永井孝尚(マーケティング戦略コンサルタント)

2018年12月06日 公開 2019年04月03日 更新

200円ショボ弁当と550円充実弁当が、同じ材料費のナゾ

安くて美味しい店は、他にもある。ある街道沿いの弁当屋で、200円という激安弁当を買ったことがある。平日ランチタイムのみ営業の弁当屋が多いが、この店は365日24時間営業。安さを求めるお客さんが次々とやってきて、弁当を買っていく。

200円弁当は、ご飯にハンバーグ1個、パスタと漬け物が少々というやや寂しい内容。食べてみると、味は「まあまあ」。材料費(原価)は130円らしい。店の人件費も入れると、弁当1個の利益は10円程度という。利益は少ないが、24時間365日営業で商売が成り立っている。典型的な薄利多売の商売なのだ。

別の日。仕事で天王洲アイルに行くと、また行列が出来ている弁当屋を発見した。こちらは550円。いわゆるワンコイン弁当だ。大きくカットされた野菜が目立つ。試しに鶏肉入り弁当を買った。鶏肉は塩麹の味が染みてジューシー。野菜も新鮮だ。

「1000円弁当並みの内容だ。この店も利益ギリギリなんだろうなぁ」。

その夜、この店「旬八キッチン」がテレビで紹介されていた。若い社長の話を聞いて、驚いた。

「この弁当は、粗利75%なんですよ」

## 資料
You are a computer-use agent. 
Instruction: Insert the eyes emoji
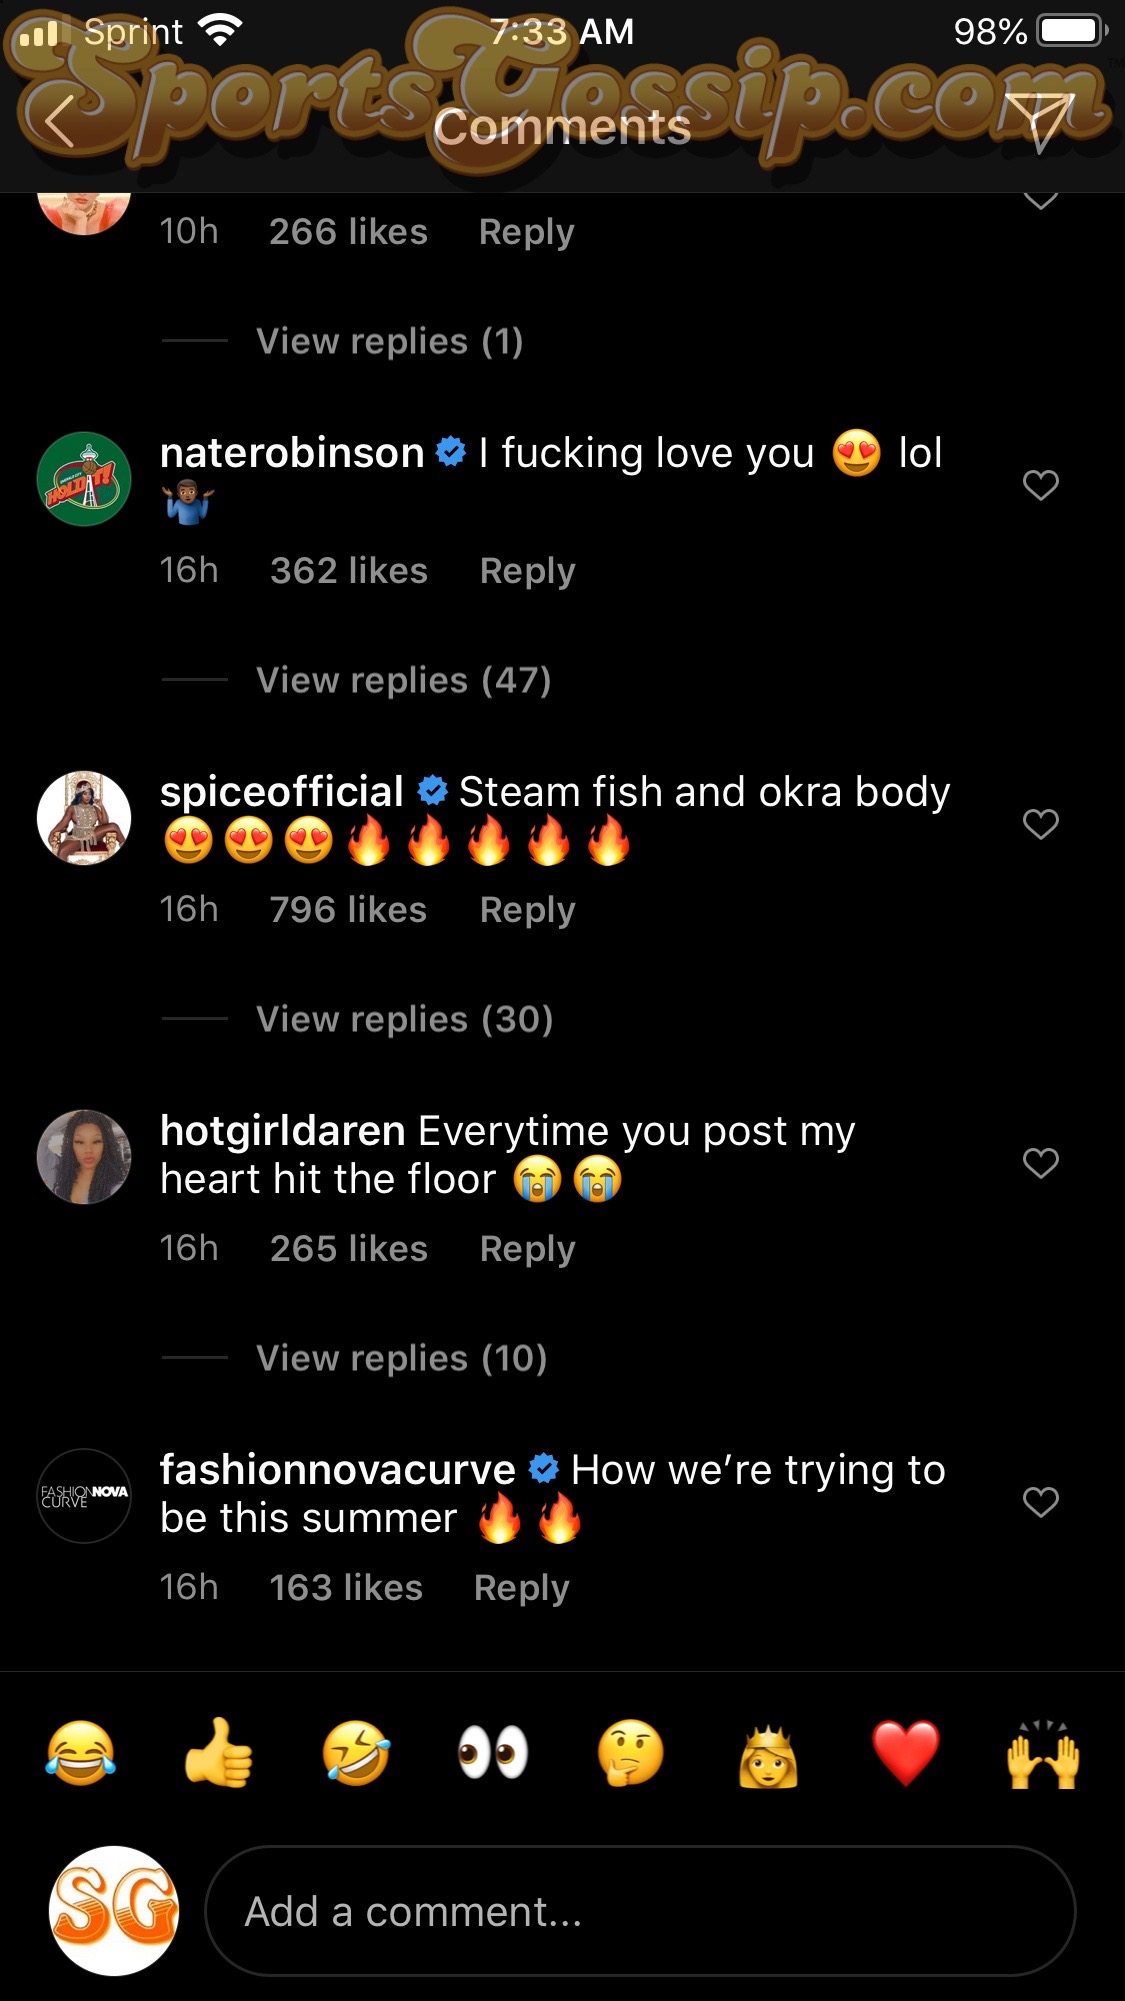pyautogui.click(x=493, y=1753)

## 作業項目
- a) 本文に書かれている200円弁当の中身をすべて挙げてください。
- b) 次の(i)〜(iii)が本文の内容と一致するかをそれぞれ「はい」か「いいえ」で答え、根拠となる本文の語句をそのまま引用してください。
(i) 200円弁当の材料費は130円らしい。
(ii) 200円弁当を売る店は平日のランチタイムのみ営業している。
(iii) 旬八キッチンの弁当の粗利は50%である。

## 解答一覧
- a) ご飯、ハンバーグ1個、パスタ(少々)、漬け物(少々)

- b)
(i) はい:「材料費(原価)は130円らしい」
(ii) いいえ:「この店は365日24時間営業」
(iii) いいえ:「この弁当は、粗利75%なんですよ」